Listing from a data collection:
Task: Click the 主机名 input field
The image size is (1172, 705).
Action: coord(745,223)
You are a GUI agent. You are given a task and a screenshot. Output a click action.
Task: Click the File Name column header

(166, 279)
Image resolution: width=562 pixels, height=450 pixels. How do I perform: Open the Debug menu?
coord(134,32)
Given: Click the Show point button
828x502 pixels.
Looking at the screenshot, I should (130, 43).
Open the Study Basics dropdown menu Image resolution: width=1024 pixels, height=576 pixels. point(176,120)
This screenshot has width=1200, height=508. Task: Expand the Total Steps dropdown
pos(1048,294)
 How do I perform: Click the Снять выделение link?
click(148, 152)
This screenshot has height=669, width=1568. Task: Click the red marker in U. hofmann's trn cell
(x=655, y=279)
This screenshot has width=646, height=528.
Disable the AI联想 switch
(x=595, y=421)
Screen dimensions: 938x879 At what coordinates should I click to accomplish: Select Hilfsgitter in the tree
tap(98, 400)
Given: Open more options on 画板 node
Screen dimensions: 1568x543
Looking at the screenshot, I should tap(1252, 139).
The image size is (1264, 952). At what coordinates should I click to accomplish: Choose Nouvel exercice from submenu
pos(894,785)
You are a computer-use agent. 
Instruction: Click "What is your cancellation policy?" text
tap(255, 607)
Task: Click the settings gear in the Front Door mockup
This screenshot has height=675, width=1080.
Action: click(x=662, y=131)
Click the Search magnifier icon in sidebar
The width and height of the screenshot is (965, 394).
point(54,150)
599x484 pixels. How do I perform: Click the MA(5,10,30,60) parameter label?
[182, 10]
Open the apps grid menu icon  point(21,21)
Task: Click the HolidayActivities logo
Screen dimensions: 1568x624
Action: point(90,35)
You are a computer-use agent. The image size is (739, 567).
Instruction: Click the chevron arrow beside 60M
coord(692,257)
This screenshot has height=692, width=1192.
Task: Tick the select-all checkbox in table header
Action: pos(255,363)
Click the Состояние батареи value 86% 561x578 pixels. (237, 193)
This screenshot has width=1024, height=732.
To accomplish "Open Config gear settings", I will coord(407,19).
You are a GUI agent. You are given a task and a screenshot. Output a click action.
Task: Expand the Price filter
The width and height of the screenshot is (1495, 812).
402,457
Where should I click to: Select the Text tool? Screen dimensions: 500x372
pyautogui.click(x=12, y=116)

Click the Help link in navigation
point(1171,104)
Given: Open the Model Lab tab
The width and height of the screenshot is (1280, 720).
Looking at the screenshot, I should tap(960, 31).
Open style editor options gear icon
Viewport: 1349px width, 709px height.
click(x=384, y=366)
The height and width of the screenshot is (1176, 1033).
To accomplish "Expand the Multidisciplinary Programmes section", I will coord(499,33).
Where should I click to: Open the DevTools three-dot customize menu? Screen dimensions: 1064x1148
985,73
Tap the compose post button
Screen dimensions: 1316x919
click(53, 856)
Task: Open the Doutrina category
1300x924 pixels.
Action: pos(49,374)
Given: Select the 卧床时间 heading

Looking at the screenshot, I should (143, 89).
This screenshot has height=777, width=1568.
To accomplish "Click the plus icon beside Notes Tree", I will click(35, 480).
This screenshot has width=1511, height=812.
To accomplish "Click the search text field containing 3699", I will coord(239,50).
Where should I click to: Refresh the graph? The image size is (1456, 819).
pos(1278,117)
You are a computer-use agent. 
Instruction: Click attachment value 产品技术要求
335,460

## Your task
Give only the number of lines in the listing that contain the string "coordinates".

## Answer
2